McGarrah Technical Blog

Your Jekyll Sitemap Is 60% Garbage

· 11 min read

My Jekyll blog had 434 URLs in its sitemap. Sounds like a well-established site with lots of content, right? Here’s the breakdown:

URL Type Count % of Sitemap
Blog posts 125 29%
Static pages (about, contact, etc.) 8 2%
Tag pages 209 48%
Category pages 56 13%
Pagination pages 31 7%
Static files (PDFs) 7 2%

60% of my sitemap was auto-generated taxonomy and pagination pages. Most tag pages had a single post. Some category pages had one or two. Every pagination page was just a different slice of the same post list. And the PDFs were switch manuals from 2007 that didn’t need indexing.

Google was seeing a site that was mostly machine-generated index pages with little unique content. Not a great signal when you’re trying to get AdSense approved.

The Audit

If you’re running Jekyll with jekyll-sitemap, a tag/category generator plugin, and jekyll-paginate, you probably have the same problem. Here’s how to check:

# Build your site
bundle exec jekyll build

# Total URLs
grep -c "<loc>" _site/sitemap.xml

# Breakdown
echo "Tags:       $(grep -c '/tags/' _site/sitemap.xml)"

[Written problem]
Pick up the blog post about the bloated Jekyll sitemap from the point where it stops, and keep going in the same voice.

[Data extract]
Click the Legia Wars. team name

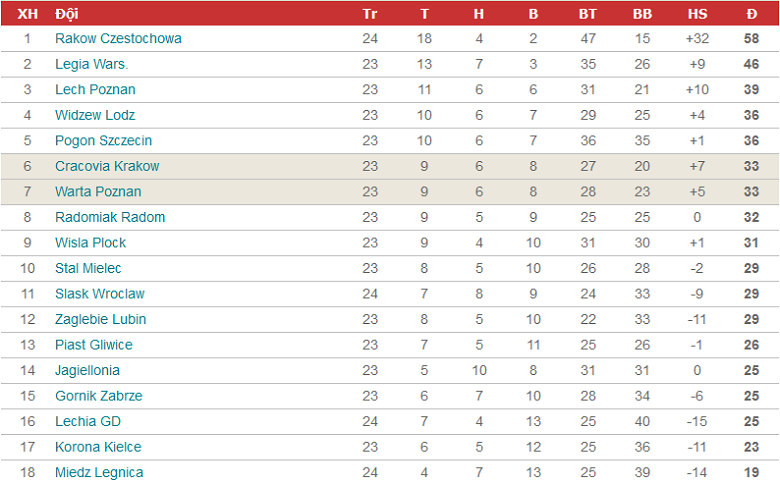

--

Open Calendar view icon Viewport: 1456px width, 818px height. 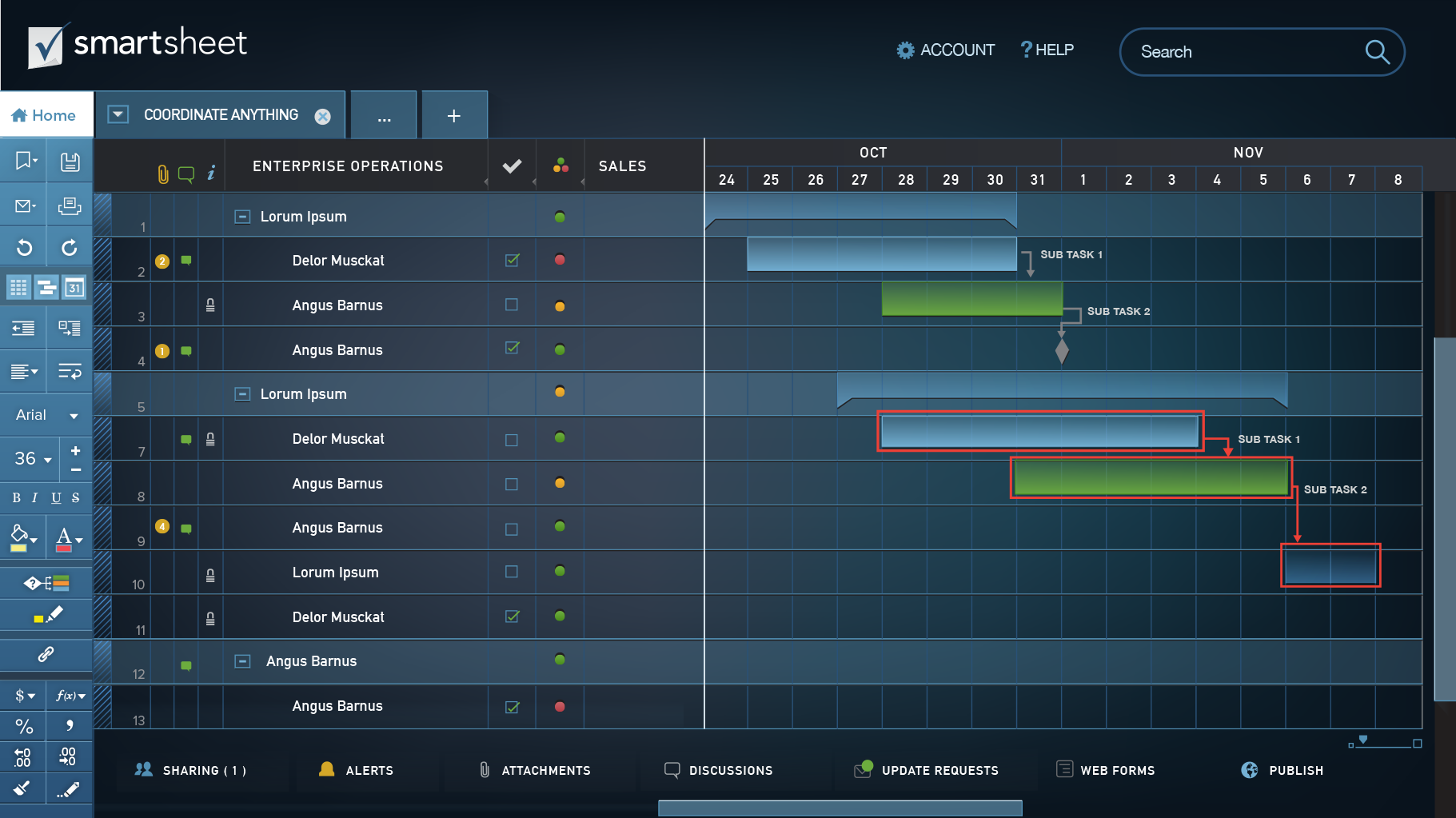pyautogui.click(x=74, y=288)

[In response]
echo "Categories: $(grep -c '/categories/' _site/sitemap.xml)"
echo "Pagination: $(grep '/page[0-9]' _site/sitemap.xml | wc -l)"
echo "PDFs:       $(grep -c 'assets/pdfs' _site/sitemap.xml)"

# Check for duplicates while you're at it
grep -oP '(?<=<loc>)[^<]+' _site/sitemap.xml | sort | uniq -c | sort -rn | awk '$1 > 1'

If your tag and category counts are higher than your post count, you have a problem.

Why This Matters

Google’s crawl budget is finite. When Googlebot visits your site, it decides how many pages to crawl based on signals about your site’s quality and size. If 60% of the URLs in your sitemap lead to pages with a single post listing, Google learns that most of your site isn’t worth crawling deeply.

For AdSense specifically, reviewers (human or automated) look at the ratio of substantive content to thin/auto-generated pages. A sitemap dominated by taxonomy pages looks like a site that’s padding its page count.

Fix 1: Exclude Tag and Category Pages from Sitemap

If you’re using a custom tag/category generator plugin (most Jekyll sites with tag pages are), add sitemap: false in the page initialization:

class TagPage < Page
  def initialize(site, base, tag, posts)
    @site = site
    @base = base
    @dir = File.join('tags', tag.downcase.gsub(' ', '-'))
    @name = 'index.html'

    self.process(@name)
    self.read_yaml(File.join(base, '_layouts'), 'tag_page.html')
    self.data['tag'] = tag
    self.data['posts'] = posts
    self.data['title'] = "Posts tagged with \"#{tag}\""
    self.data['sitemap'] = false  # <-- add this
  end
end

Do the same for your CategoryPage class. The jekyll-sitemap plugin checks page.sitemap != false when building the sitemap, so this cleanly excludes them.

The pages still render and are accessible via your /tags/ and /categories/ index pages. They’re just not advertised to crawlers individually.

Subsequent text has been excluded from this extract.